Under a new Drug Enforcement Administration (DEA) rule implemented today, all drugs containing the opioid hydrocodone have been reclassified as Schedule II controlled substances, prohibiting pharmacies from recognizing refills and phoned-in prescriptions for those medications.
The DEA published the stricter regulatory sanctions on August 22, 2014, in an effort to curb rampant opioid abuse by limiting how hydrocodone products can be prescribed and dispensed. In compliance with the rule, pharmacies can no longer fill prescriptions for hydrocodone-containing medications, such as Vicodin, that have been phoned in or faxed by prescribers. Additionally, pharmacies cannot honor refills of prescriptions for hydrocodone combination products issued on or after October 6, 2014, thus requiring prescribers to submit a new, handwritten prescription for each 30-day supply of the narcotic from now on.
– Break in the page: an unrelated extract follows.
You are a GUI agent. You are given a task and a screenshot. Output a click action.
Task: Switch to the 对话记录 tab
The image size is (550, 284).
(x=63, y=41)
For valid hydrocodone prescriptions submitted prior to today’s date, pharmacies can legally allow authorized refills until April 8, 2015. However, pharmacy groups have pointed out that state laws, payer policies, and issues with pharmacy quality and safety processes may prevent pharmacies from filling those remaining refills. 
“Most states have not provided clarity with respect to whether such refills will be valid under state law. Moreover, most pharmacies will not be able to process such refills due to existing quality and safety operations and processes,” the National Association of Chain Drug Stores noted in a statement submitted to a US House of Representatives panel.
Likewise, Michael H. Ghobrial, PharmD, JD, associate director of health policy for the American Pharmacists Association, said his organization has been informed that “some pharmacies may not be refilling pending fills because of software issues with prescription processing tools, confusion around conflicting state laws, and payer policies.”
“Some pharmacies may not be able to reprogram their computer systems in time to recognize, as of October 6, a C-II as refillable until April 8, 2015, and only several states have officially stated that they will allow a similar accommodation in state law authorizing refills on a federal Schedule II drug for up to 6 months,” Dr. Ghobrial told Pharmacy Today.
Relative to the confusion, a recent Pharmacy Times poll revealed that 72% of responders believe the hydrocodone rescheduling will slow down their work flow. Those results reflect the sentiments of Jay Sochoka, RPh, BSPharm, CIP, who argued in a Piller of the Community blog that the move will “add a few more minutes of processing per (hydrocodone) script, which is extra time that a high-volume pharmacist doesn’t exactly have.”